Data extraction¶
This section explains how to write the specification for extracting data from a document. We’ll scrape the following HTML content for the movie “The Shining” in our examples:
<html>
<head>
<meta charset="utf-8"/>
<title>The Shining</title>
</head>
<body>
<h1>The Shining (<span class="year">1980</span>)</h1>
<ul class="genres">
<li>Horror</li>
<li>Drama</li>
</ul>
<div class="director">
<h3>Director:</h3>
<p><a href="/people/1">Stanley Kubrick</a></p>
</div>
<table class="cast">
<tr>
<td><a href="/people/2">Jack Nicholson</a></td>
<td>Jack Torrance</td>
</tr>
<tr>
<td><a href="/people/3">Shelley Duvall</a></td>
<td>Wendy Torrance</td>
</tr>
</table>
<div class="info">
<h3>Runtime:</h3>
<p>144 minutes</p>
</div>
<div class="info">
<h3>Language:</h3>
<p>English</p>
</div>
<div class="review">
<em>Fantastic</em> movie.
Definitely recommended.
</div>
</body>
</html>
Assuming the HTML document above is saved as shining.html
, let’s get
its content:
>>> with open("shining.html") as f:
... document = f.read()
We’ll use the scrape
function to extract data
from the document:
>>> from piculet import scrape
This function assumes that the document is in XML format. So, if any conversion is needed, it has to be done before calling this function. [1]
After building the DOM tree, the function will apply the extraction rules to the root element of the tree, and return a mapping where each item is generated by one of the rules.
Note
Piculet uses the ElementTree module for building and querying
XML trees.
However, it will make use of the lxml package if it’s installed.
The scrape
function takes an optional lxml_html
parameter which will use the HTML builder from the lxml package,
thereby building the tree without converting HTML into XML first.

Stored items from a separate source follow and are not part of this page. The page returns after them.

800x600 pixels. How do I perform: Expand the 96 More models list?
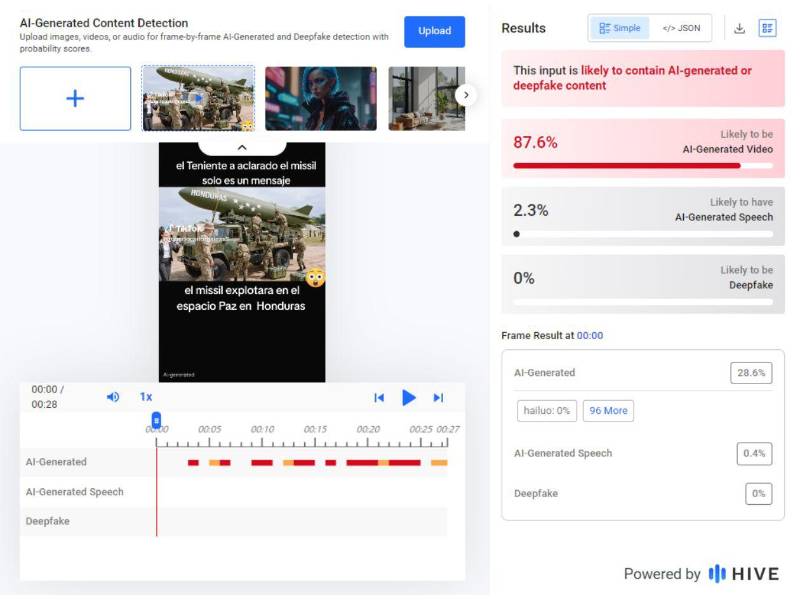609,410
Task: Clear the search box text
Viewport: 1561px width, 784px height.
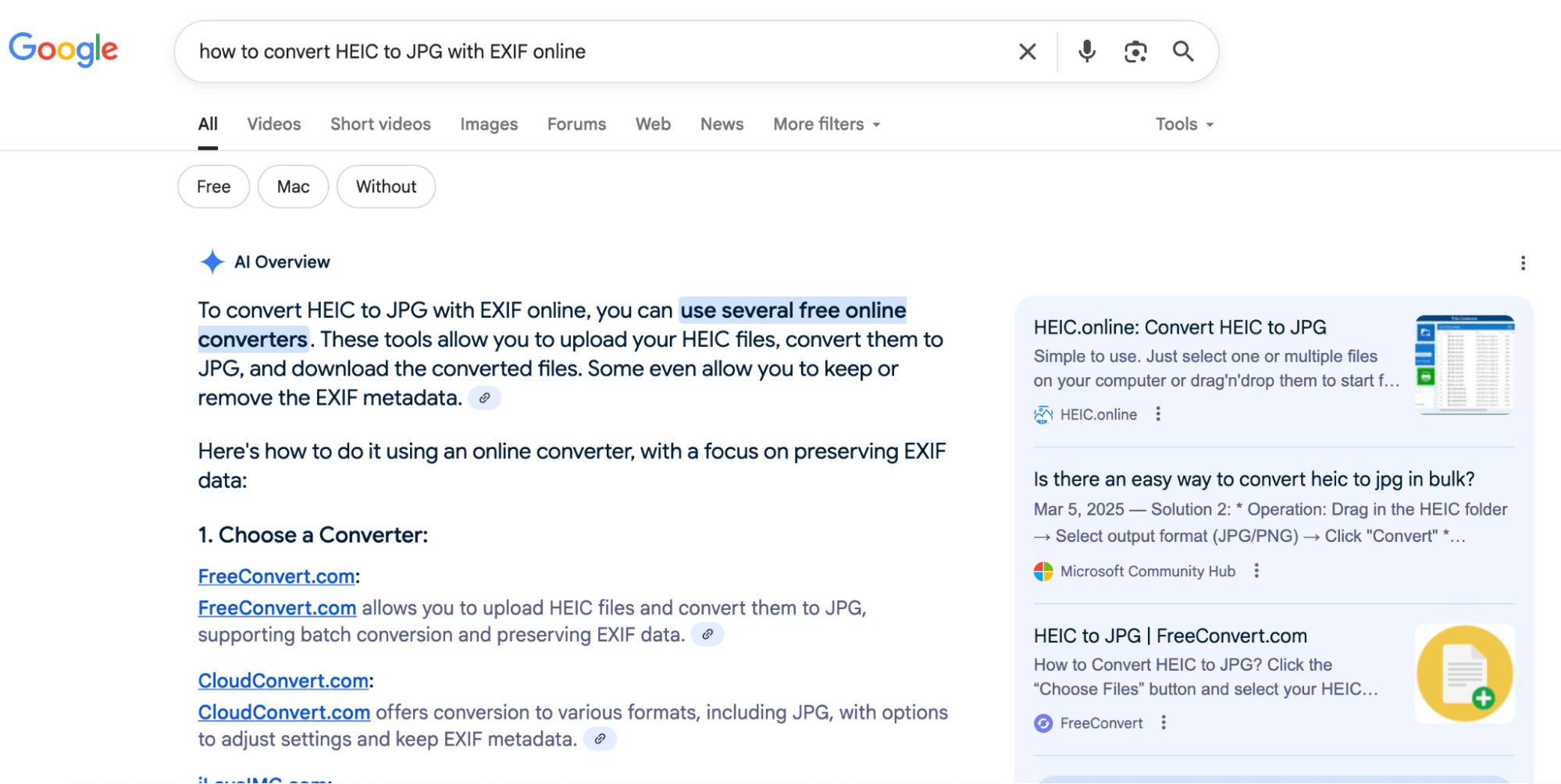Action: coord(1027,52)
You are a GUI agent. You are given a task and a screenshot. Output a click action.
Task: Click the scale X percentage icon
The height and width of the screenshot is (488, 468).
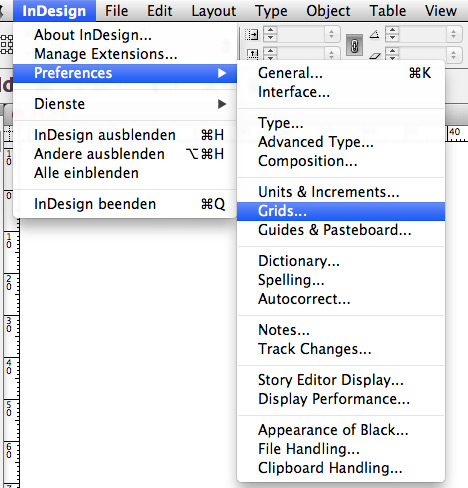click(x=252, y=34)
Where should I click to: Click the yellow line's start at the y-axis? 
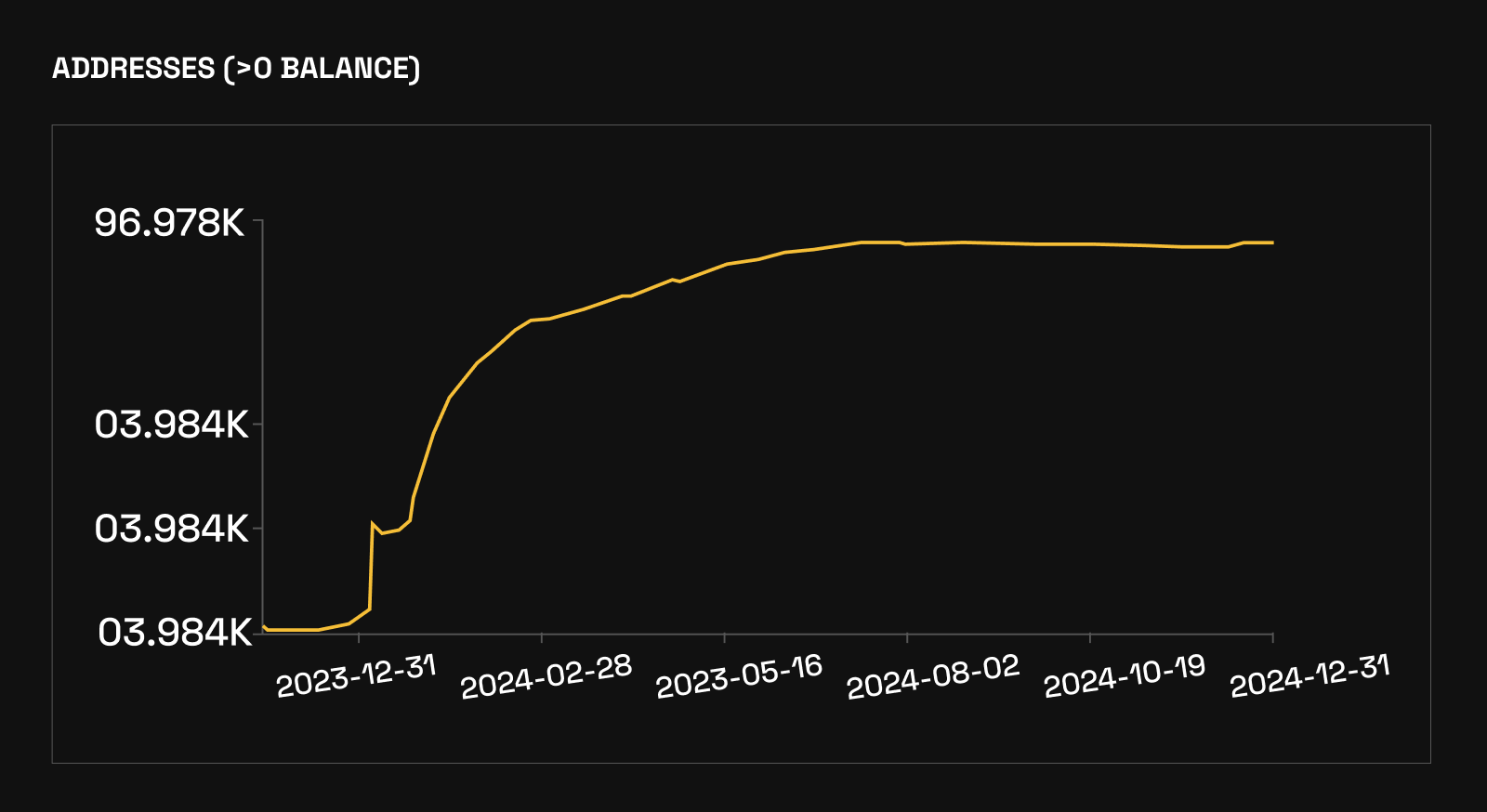(264, 626)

The specification contains two keys: pre
for specifying
the preprocessing operations (these will be covered in the next chapter),
and items
for specifying the rules that describe how to extract the data:
spec = {"pre": [...], "items": [...]}
The items list contains item mappings, where each item has a key
and
a value
description.
The key specifies the key for the item in the output mapping, and the value
specifies how to extract the data to set as the value for that item.
Typically, a value specifier is a path query.

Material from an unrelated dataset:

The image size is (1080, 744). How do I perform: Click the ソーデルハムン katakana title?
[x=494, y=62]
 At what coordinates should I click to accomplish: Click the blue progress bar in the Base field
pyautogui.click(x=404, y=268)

This query is applied to the root and the resulting list of strings
is concatenated into a single string.
Note
This means that the query has to end with either text()
or some
attribute value as in @attr
.
For example, to get the title of the movie from the example document, we can write:
>>> spec = {
... "items": [
... {
... "key": "title",
... "value": {
... "path": "//title/text()"
... }
... }
... ]
... }
>>> scrape(document, spec)
{'title': 'The Shining'}
The .//title/text()
path generates the list ['The Shining']
,
and concatenation generates the resulting string.
Note
By default, XPath queries are limited by what ElementTree supports (plus a few additions by Piculet). However, if the lxml package is installed, a much wider range of XPath constructs can be used.
Multiple items can be collected in a single invocation:
>>> spec = {
... "items": [
... {
... "key": "title",
... "value": {
... "path": "//title/text()"
... }
... },
... {
... "key": "year",
... "value": {
... "path": '//span[@class="year"]/text()'
... }
... }
... ]
... }
>>> scrape(document, spec)
{'title': 'The Shining', 'year': '1980'}
If a path doesn’t match any element in the tree, the item will be excluded from the output. Note that in the following example, there’s no “foo” key in the result:
>>> spec = {
... "items": [
... {
... "key": "title",
... "value": {
... "path": "//title/text()"
... }
... },
... {
... "key": "foo",
... "value": {
... "path": "//foo/text()"
... }
... }
... ]
... }
>>> scrape(document, spec)
{'title': 'The Shining'}
You can specify a string to use as separator when concatenating the texts selected by the query:
>>> spec = {
... "items": [
... {
... "key": "cast_names",
... "value": {
... "path": '//table[@class="cast"]/tr/td[1]/a/text()',
... "sep": ", "
... }
... }
... ]
... }
>>> scrape(document, spec)
{'cast_names': 'Jack Nicholson, Shelley Duvall'}
Transforming¶
After getting the string value, you can apply a transformation to it.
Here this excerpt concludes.